WHAT IS BEING ASKED:
Below are entries; copy exactly the lines from the one with "You are a GUI" through the one with "Task: Select Panthers to win Week 11", both included, and leave out the rest.

SOURCE RECORDS:
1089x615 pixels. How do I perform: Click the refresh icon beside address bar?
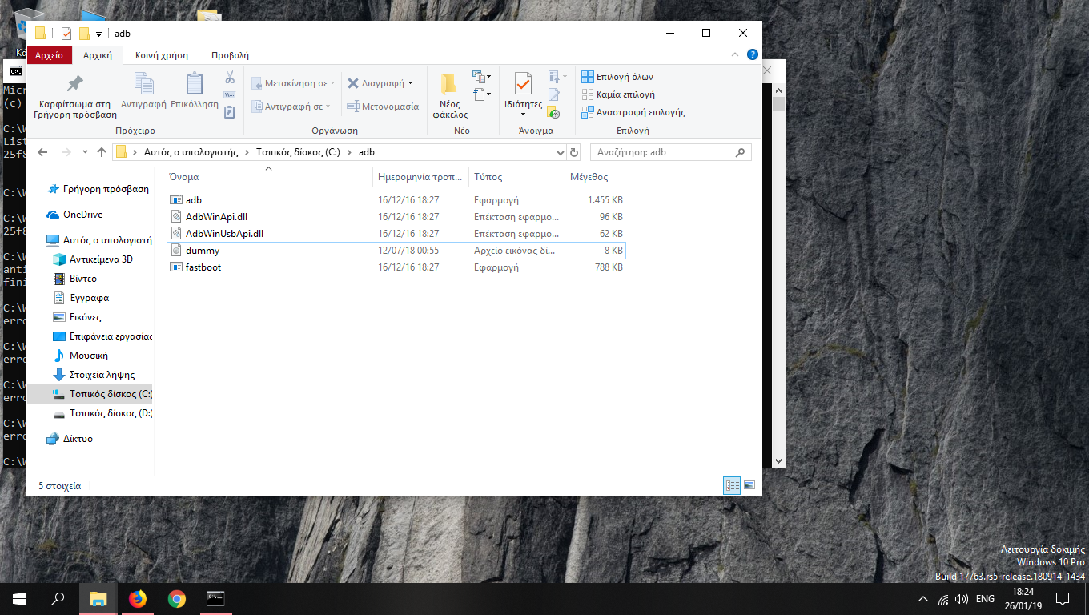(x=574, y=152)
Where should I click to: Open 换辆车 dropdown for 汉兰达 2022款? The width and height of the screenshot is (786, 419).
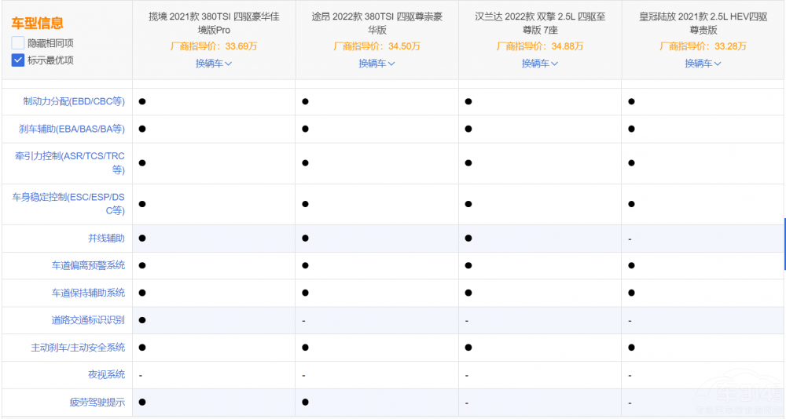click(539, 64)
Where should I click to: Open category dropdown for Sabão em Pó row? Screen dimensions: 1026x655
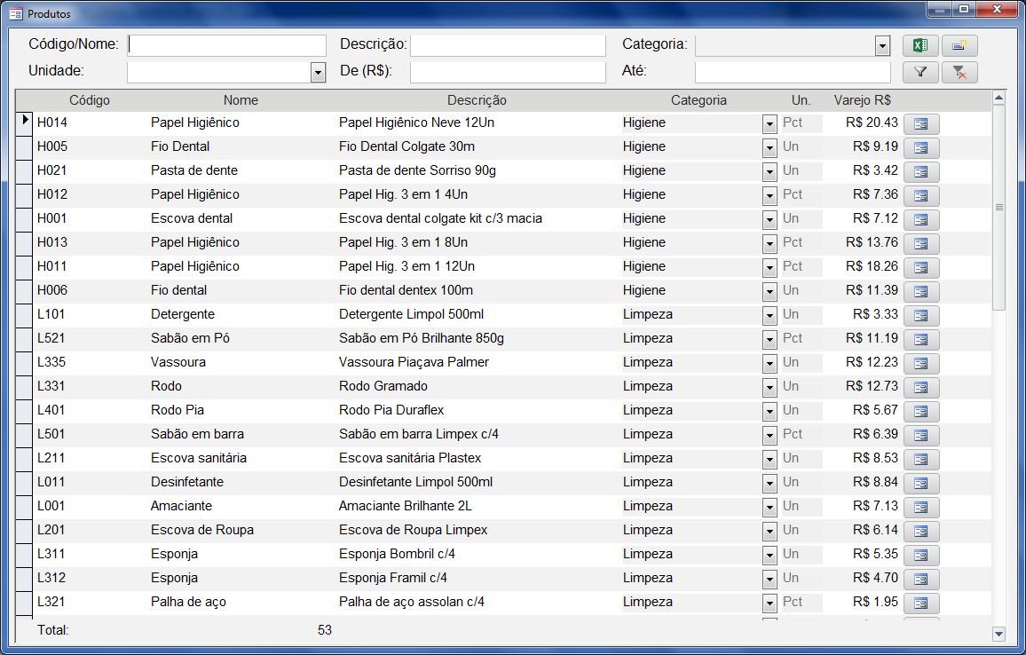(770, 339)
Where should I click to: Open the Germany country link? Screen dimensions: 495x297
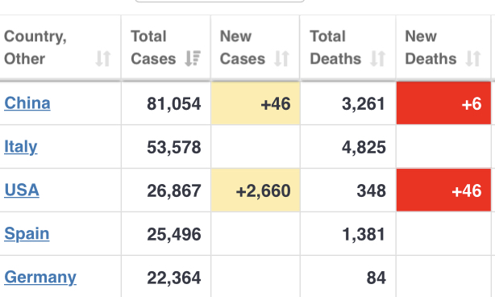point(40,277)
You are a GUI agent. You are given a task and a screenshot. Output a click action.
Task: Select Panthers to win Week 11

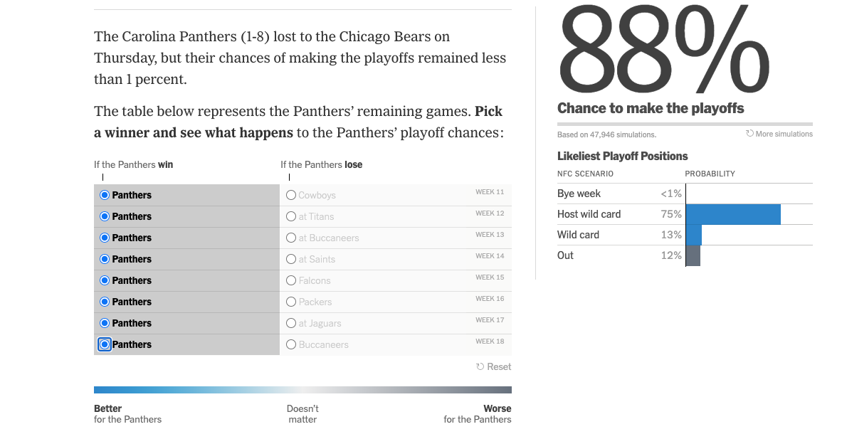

* * *

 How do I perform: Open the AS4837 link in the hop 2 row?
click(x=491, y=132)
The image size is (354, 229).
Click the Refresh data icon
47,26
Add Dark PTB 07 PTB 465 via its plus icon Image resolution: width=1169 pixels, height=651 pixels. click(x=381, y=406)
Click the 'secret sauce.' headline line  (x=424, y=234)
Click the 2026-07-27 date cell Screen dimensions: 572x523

SOLUTION TO THIS PROBLEM:
You are a GUI agent. You are given a task and a screenshot. Output a click action.
Task: Select Panthers to win Week 11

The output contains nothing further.